Seiring berjalannya waktu, kami pun tumbuh menjadi anak-anak semut (Semut ABG) yang riang dan gembira. Sebagai kakak pertama, aku diberi hak untuk memimpin adik-adiku yang jumlahnya mungkin ratusan, aku tak pernah menghitungnya. Masa kecil kami tersebut, banyak dihabiskan dengan bermain permainan perang-perangan, pohon mangga tempat tinggal kami merupakan tempat yang sangat menyenangkan untuk bermain. Batang pohonnya yang bertekstur sangat cocok untuk bersembunyi ketika bermain perang-perangan, lalu kemudian bergerilya. Permainan perang-perangan memang menjadi permainan favorit kami, karena sangat tidak mungkin jika kami memainkan permainan petak umpet, kalian tau sendiri lah. Kami semua kembar identik hingga ratusan jumlahnya, sampai sampai, aku sendiri sebagai kakak tertua tidak bisa membedakan mana yang bernama Sugara dan mana yang bernama Sugari.
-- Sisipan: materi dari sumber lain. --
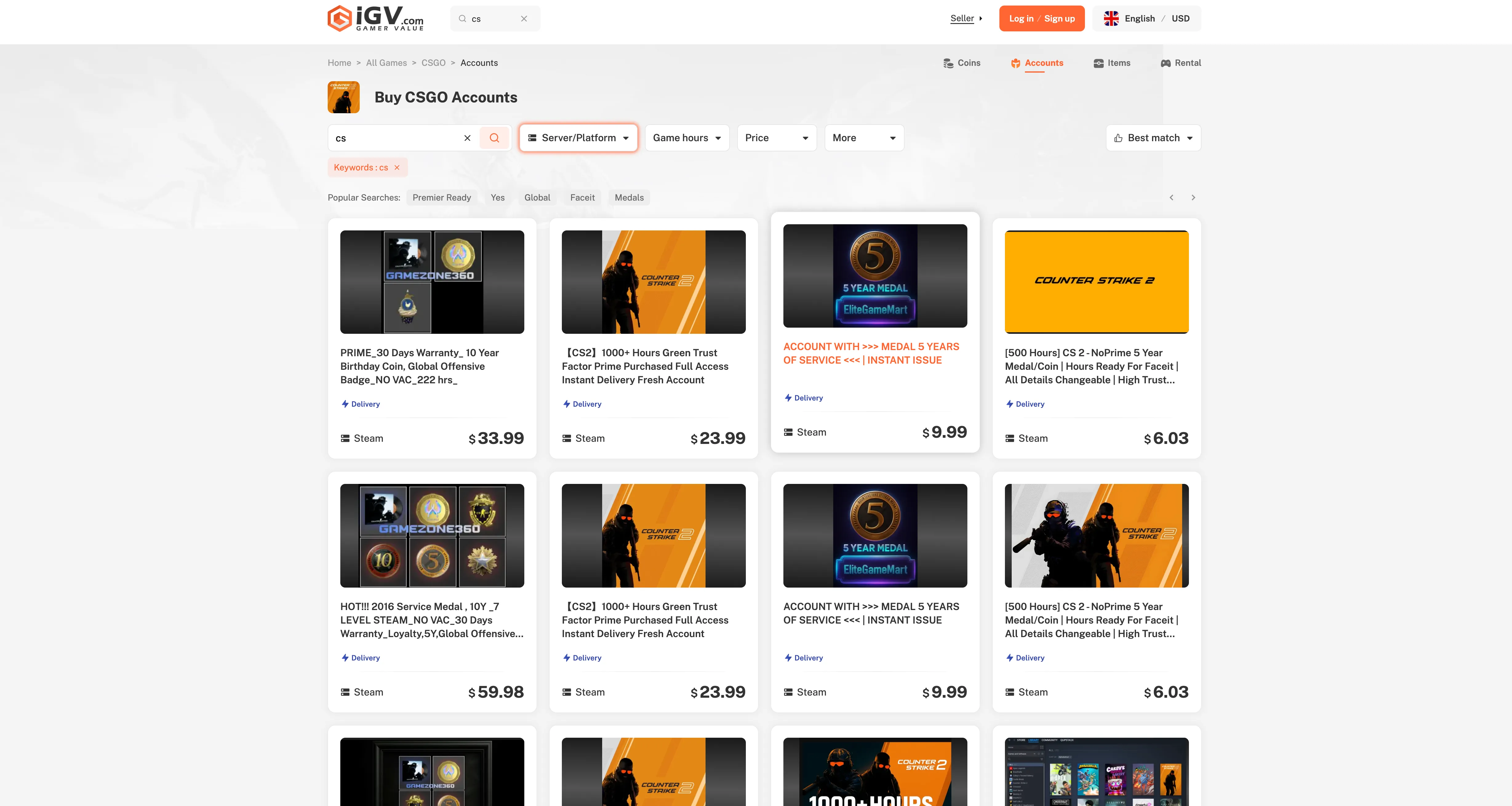Open the Server/Platform dropdown
Screen dimensions: 1512x806
click(x=578, y=138)
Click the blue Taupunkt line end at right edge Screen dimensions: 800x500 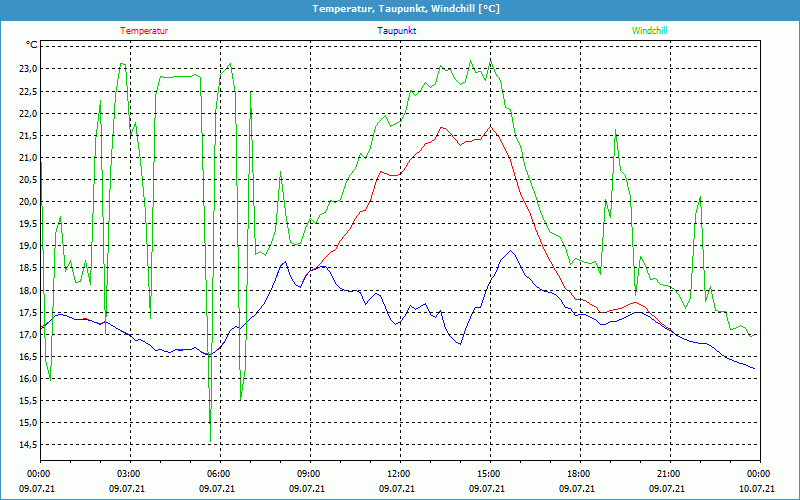click(754, 368)
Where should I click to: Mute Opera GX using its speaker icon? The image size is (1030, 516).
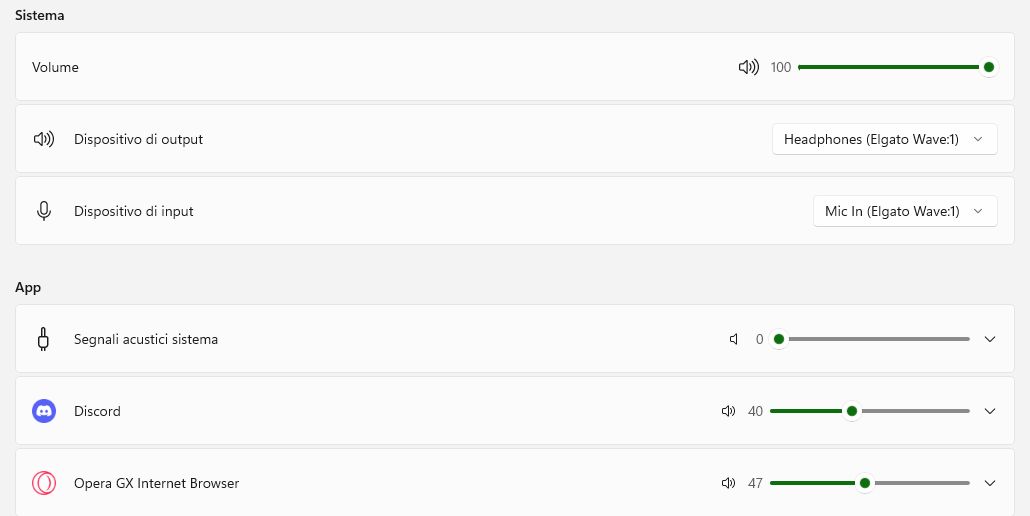click(728, 484)
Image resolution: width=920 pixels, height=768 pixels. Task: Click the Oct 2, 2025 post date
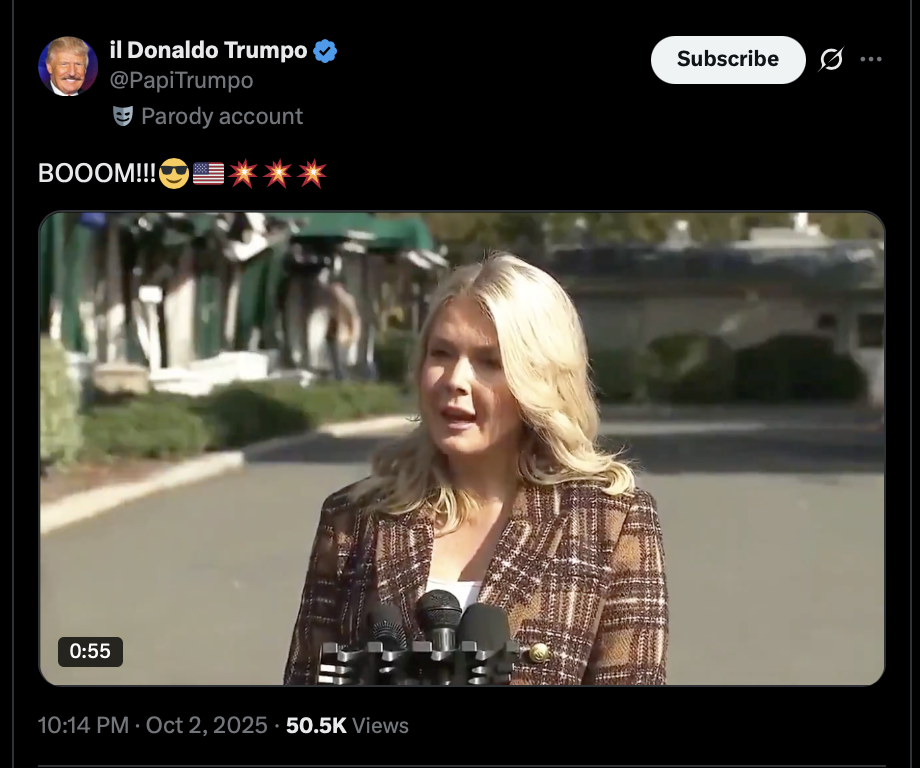pos(207,726)
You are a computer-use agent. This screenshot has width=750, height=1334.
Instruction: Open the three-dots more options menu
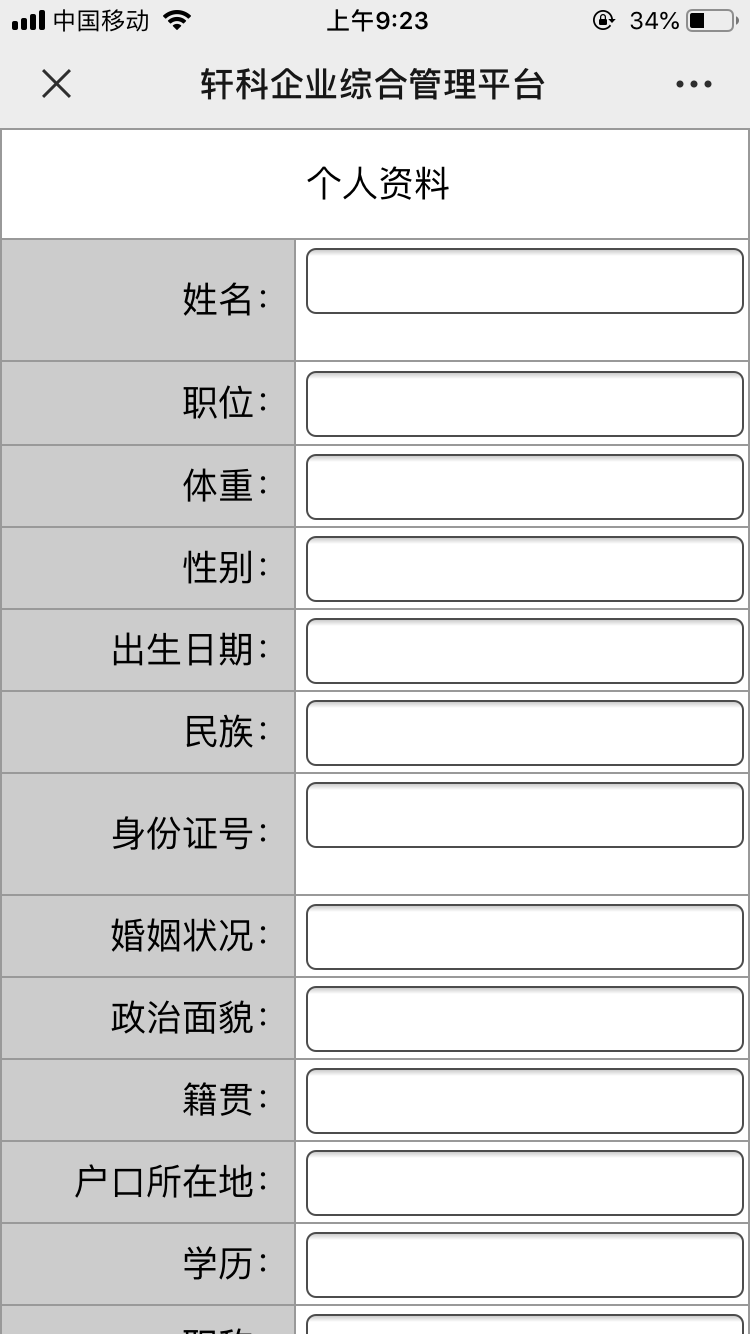(x=693, y=84)
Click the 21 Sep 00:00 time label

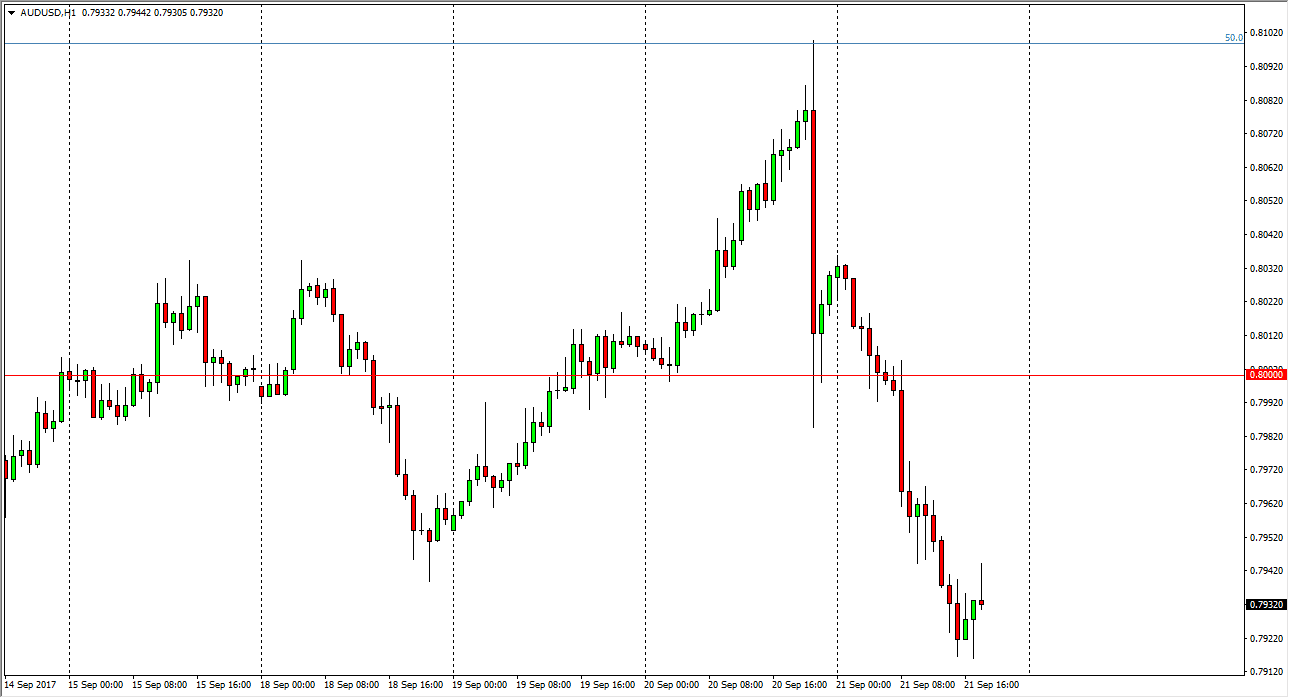pos(862,685)
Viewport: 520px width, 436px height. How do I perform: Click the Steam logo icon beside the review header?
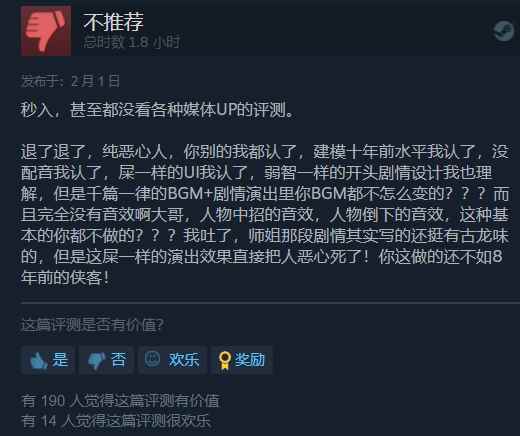click(504, 31)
Waktu yang terus berjalan, telah membawa kami pada masa kedewasaan. Sebagai binatang, aku sadar bahwa aku dan saudaraku pasti mengalami pertumbuhan, kepalaku yang dulu mungil kini mulai membesar, otomatis otakku juga ikut membesar, tetapi aku merasa pikiranku tidak bertumbuh. Bahkan pohon mangga tempat kami tinggal, sudah tiga kali berbuah saat musim hujan.
***
 Malam ini adalah malam yang dingin dengan langit yang berhias bintang-bintang dan satu buah bulan, aku merebahkan tubuhku disalah satu ranting untuk bermalas-malasan sambil menikmati potongan kecil kue brownies yang aku curi dari warung makan diseberang barat pohon manggaku. Kulihat ada sepasang manusia remaja yang sedang asyik merayakan tahun baru 1995 dengan bebakaran ikan guramih dan jagung. Hmm... membuatku sejenak terdiam beberapa menit sambil menyimak. Kegembiraan terpancar jelas di wajah mereka, salah satu dari mereka yaitu yang laki-laki berkata “Sayangku.. malam ini hanya ada kita berdua di halaman belakang rumah ayahku. Aku ingin sekali merasakan nikmatnya surga dunia bersamamu sayang, selagi tak ada yang melihat, hanya kita berdua saja.” Dan sialnya, perempuan itu menganggukan kepala sembari tersenyum sebagai isyarat bahwa ia setuju. Aku pun ikut tersenyum, lalu kembali kunikmati potongan kue browniesku yang telah menunggu untuk dimakan sambil menyambut datangnya hari baru, bulan baru dan tahun baru. Sekilas, bintang-bintang di langit membentuk aneka titik-titik bagaikan ribuan semut yang bercahaya. Aku kembali pandangi api yang menari-nari di bawahku yang kemudian membuatku mengantuk sampai aku ketiduran.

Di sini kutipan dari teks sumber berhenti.